Maybe it’s my depression or anxiety or maybe this is normal, but I felt bad talking to the staff while I was studying abroad. I didn’t want to bother them. I thought my problems were not important. I thought I would just be a burden. It is important to recognize that staff is there to help you. Talk to a staff member who you feel comfortable with about your concerns and questions, before, during and even after your trip. It helped me. When I came back, I visited the office often and it really helped me unpack my experience and move forward with it.
- Don’t compare your experience to others.
So my experience differs from others on many levels. Every student’s experience will be different. When I got back home, I heard other’s raving about their experience abroad. Talking about how many good friends they made and how much they experienced. I, on the other hand, was depressed for most of my semester. I didn’t become close to anyone. I was a mess. I heard others and I kept thinking how I was awful because I didn’t have an experience exactly like theirs. I found that it was important to remember that my experience was unique. That it helped me get to where I am and that no one can take that experience away from me. It became a part of my story and I needed to own it and accept it. Listen to others, but don’t put your experience down just because you don’t think yours was good enough.
- Take classes that fascinate you and push your understanding of the world.
My classes abroad taught me a lot about the culture and the history of where I was in Peru. It was great to learn, and sometimes it was interesting, but it didn’t fascinate me enough.

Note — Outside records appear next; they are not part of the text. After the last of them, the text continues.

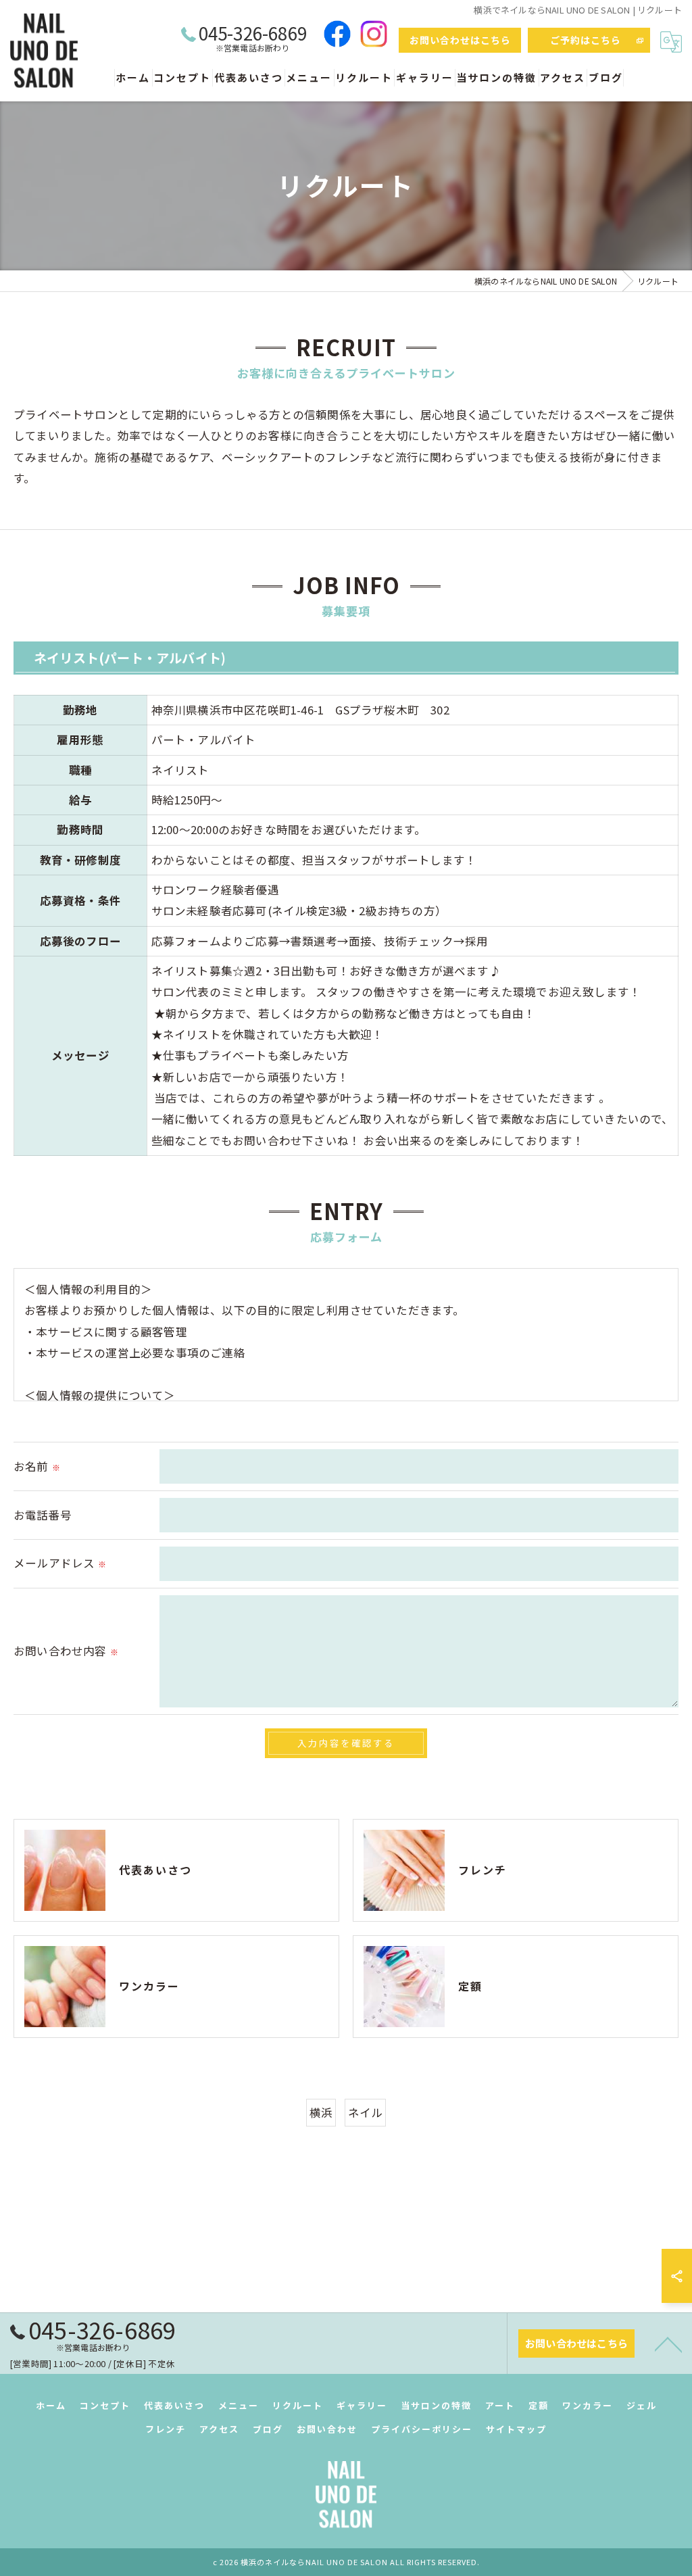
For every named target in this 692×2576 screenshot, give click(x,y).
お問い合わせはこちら (460, 40)
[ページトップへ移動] (668, 2343)
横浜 (321, 2112)
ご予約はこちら (585, 40)
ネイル (365, 2112)
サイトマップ (516, 2429)
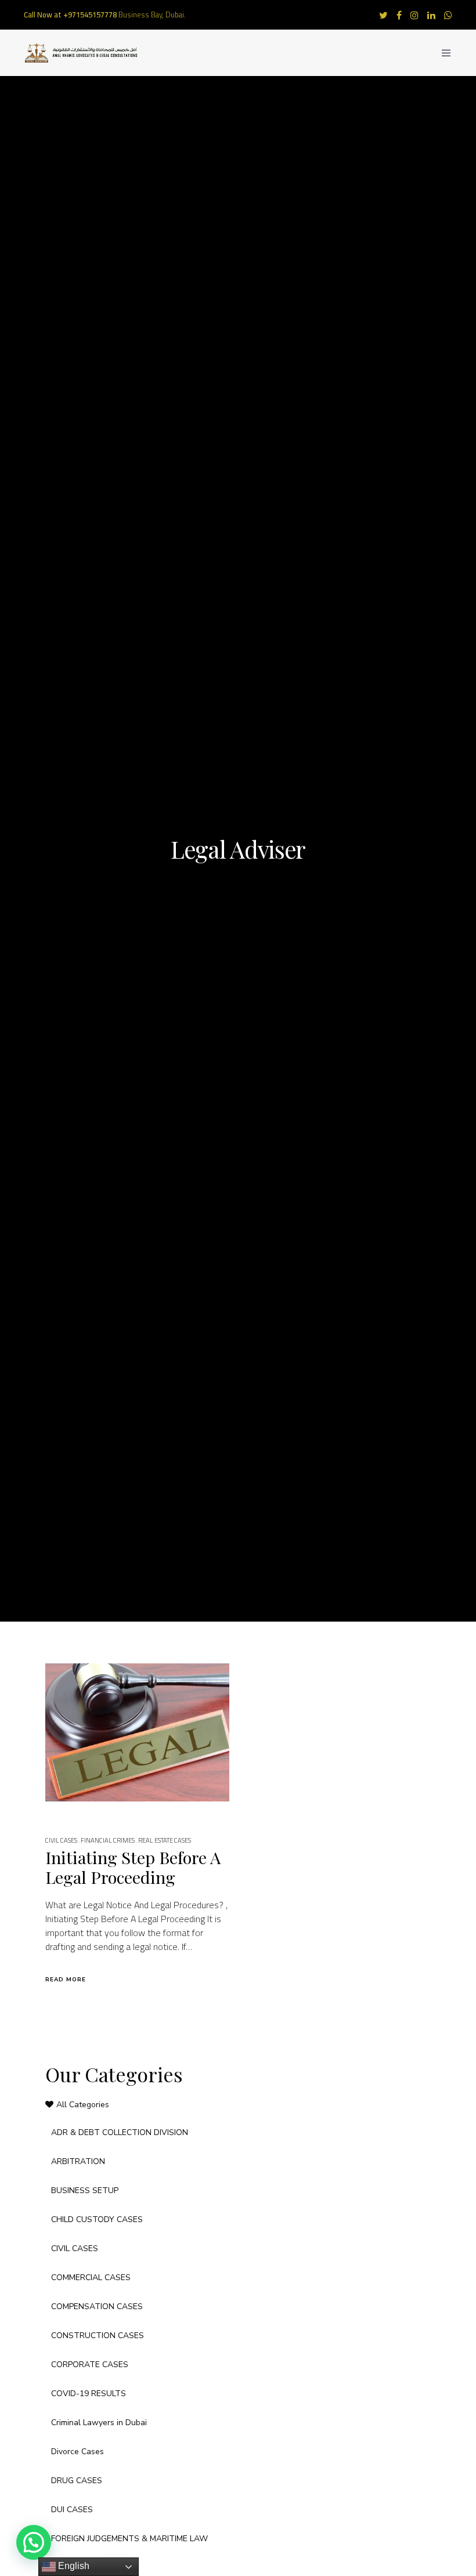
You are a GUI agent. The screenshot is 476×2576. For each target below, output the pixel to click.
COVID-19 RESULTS (88, 2393)
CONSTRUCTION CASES (97, 2335)
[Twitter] (383, 15)
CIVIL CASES (61, 1840)
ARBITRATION (78, 2161)
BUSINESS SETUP (84, 2190)
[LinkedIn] (431, 15)
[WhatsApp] (448, 15)
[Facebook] (399, 15)
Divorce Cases (77, 2451)
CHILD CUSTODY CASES (97, 2219)
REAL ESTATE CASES (164, 1840)
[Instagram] (414, 15)
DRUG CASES (76, 2480)
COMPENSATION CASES (97, 2306)
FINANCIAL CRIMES (108, 1840)
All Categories (82, 2104)
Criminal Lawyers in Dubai (99, 2422)
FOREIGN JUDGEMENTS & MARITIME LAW (129, 2538)
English (72, 2566)
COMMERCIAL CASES (91, 2277)
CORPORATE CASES (89, 2364)
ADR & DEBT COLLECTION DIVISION (119, 2132)
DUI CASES (72, 2509)
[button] (33, 2542)
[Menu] (441, 53)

I loved being able to explore ruins for my classes and really see the history and architecture and connect it to where I was and what I was learning. But you know, if those things don’t connect with you, don’t feel like you have to take those classes. It can be interesting just to learn about a subject matter that is important to you but in a different worldly perspective. Be opened minded with your choices and get the best academic experience you can. It will be worth it.